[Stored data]
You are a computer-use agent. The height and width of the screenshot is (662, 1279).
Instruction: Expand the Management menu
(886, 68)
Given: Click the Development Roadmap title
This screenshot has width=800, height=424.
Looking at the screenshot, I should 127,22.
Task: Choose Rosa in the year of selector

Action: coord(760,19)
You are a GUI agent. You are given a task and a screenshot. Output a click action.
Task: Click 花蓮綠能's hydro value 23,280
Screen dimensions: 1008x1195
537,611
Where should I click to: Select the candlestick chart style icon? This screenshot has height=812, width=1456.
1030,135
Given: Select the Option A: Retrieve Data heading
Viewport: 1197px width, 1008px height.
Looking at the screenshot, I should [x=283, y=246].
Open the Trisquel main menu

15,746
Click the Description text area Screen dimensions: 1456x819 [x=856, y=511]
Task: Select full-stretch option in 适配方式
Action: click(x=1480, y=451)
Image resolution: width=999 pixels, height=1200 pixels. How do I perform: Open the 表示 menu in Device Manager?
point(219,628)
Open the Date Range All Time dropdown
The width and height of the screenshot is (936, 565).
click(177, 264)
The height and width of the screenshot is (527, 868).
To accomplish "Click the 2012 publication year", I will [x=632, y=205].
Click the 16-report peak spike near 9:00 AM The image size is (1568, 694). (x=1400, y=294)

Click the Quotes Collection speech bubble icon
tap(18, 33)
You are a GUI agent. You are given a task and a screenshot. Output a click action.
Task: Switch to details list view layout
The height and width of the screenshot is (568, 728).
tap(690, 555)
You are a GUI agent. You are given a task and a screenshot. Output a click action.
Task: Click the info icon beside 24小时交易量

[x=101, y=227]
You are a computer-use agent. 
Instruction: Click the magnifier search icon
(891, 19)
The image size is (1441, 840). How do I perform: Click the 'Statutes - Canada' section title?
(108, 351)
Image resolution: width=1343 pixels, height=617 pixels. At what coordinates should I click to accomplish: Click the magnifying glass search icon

* [Problem statement]:
Where does "computer" appear in the records above? Copy each line that holds it.

* [Exercise answer]:
You are a computer-use agent. The height and width of the screenshot is (662, 1279).
You are a computer-use agent. 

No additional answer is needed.